EXERCISE INPUT —

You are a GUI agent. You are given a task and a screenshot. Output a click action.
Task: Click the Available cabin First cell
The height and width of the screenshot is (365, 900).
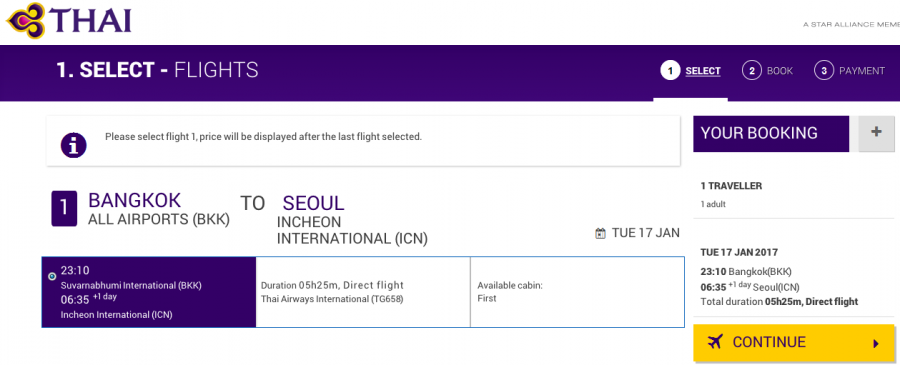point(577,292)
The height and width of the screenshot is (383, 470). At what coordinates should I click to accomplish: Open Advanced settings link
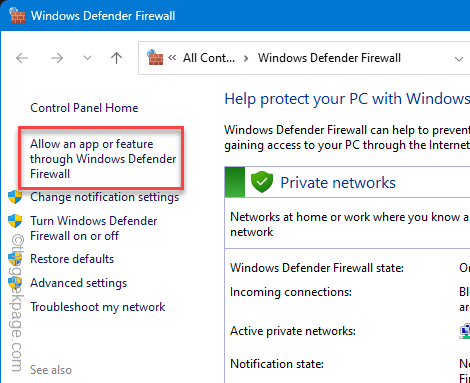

EXERCISE GOAL — Find the line that contains "Task: Click the Available cabin First cell", then write out that line and each one after it, exactly and with nothing else, through the end of the entries above, without the pictures.

WRITTEN ANSWER —
Task: Click the Available cabin First cell
The height and width of the screenshot is (365, 900).
point(577,292)
The height and width of the screenshot is (383, 470). At what coordinates should I click to accomplish: Open Advanced settings link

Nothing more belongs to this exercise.